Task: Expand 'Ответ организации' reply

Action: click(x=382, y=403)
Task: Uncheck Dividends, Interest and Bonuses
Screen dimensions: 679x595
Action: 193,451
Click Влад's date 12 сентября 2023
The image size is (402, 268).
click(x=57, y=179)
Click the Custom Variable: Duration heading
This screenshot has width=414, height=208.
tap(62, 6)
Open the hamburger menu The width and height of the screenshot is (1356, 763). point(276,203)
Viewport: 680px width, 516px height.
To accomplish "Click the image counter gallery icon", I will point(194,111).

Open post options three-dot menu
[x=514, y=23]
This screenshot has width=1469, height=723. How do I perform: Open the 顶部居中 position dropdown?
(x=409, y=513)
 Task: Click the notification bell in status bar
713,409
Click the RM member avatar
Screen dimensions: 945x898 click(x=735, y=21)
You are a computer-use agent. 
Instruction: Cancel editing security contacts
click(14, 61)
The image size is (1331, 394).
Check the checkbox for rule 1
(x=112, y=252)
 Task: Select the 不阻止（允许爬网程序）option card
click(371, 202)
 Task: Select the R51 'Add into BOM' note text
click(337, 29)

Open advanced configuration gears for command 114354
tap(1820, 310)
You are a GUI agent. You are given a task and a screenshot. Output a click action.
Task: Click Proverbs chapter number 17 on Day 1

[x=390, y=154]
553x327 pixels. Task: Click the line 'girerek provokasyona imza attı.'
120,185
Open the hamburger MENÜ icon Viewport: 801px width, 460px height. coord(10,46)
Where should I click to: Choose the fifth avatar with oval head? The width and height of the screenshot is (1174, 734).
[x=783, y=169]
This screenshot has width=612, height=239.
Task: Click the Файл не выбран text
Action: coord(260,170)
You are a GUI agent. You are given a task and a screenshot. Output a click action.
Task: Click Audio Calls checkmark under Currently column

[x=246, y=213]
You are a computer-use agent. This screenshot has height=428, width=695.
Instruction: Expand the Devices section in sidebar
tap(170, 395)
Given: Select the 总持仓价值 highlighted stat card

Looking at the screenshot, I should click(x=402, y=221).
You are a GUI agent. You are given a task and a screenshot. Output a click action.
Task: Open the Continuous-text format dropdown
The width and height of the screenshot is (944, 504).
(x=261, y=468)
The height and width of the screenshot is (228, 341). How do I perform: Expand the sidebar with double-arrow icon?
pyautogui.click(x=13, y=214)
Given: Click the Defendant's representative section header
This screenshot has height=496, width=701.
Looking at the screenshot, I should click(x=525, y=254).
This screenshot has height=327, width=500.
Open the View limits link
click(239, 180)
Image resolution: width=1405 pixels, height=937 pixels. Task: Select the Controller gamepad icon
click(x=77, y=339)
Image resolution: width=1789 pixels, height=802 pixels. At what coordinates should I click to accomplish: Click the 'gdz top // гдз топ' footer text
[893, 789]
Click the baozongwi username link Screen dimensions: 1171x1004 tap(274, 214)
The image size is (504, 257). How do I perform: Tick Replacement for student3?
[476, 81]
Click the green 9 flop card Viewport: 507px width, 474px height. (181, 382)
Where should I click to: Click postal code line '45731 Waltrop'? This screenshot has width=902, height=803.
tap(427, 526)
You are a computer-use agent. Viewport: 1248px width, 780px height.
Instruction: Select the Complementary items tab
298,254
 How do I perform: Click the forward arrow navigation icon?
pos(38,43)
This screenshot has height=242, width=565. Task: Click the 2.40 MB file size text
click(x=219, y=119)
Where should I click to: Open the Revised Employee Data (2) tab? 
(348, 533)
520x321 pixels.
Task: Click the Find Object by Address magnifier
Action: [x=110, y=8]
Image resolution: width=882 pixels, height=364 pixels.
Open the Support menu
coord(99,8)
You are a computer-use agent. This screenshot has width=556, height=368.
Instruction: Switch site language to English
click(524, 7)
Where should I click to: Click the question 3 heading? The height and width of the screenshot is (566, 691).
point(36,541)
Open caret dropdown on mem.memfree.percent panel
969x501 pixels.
● ● ● ● ● ● ●
- _WHAT IS EXPECTED_
From the line containing "How do I perform: Click" to the last line of the records above, please write out every line exactly and add nothing.

- _PROBLEM SOLUTION_
 How do I perform: Click the forward arrow navigation icon?
pos(38,43)
This screenshot has height=242, width=565. Task: Click the 2.40 MB file size text
click(x=219, y=119)
Where should I click to: Open the Revised Employee Data (2) tab? 
(348, 533)
520x321 pixels.
Task: Click the Find Object by Address magnifier
Action: [x=110, y=8]
Image resolution: width=882 pixels, height=364 pixels.
Open the Support menu
coord(99,8)
You are a computer-use agent. This screenshot has width=556, height=368.
Instruction: Switch site language to English
click(524, 7)
Where should I click to: Click the question 3 heading? The height and width of the screenshot is (566, 691).
point(36,541)
Open caret dropdown on mem.memfree.percent panel
969x501 pixels.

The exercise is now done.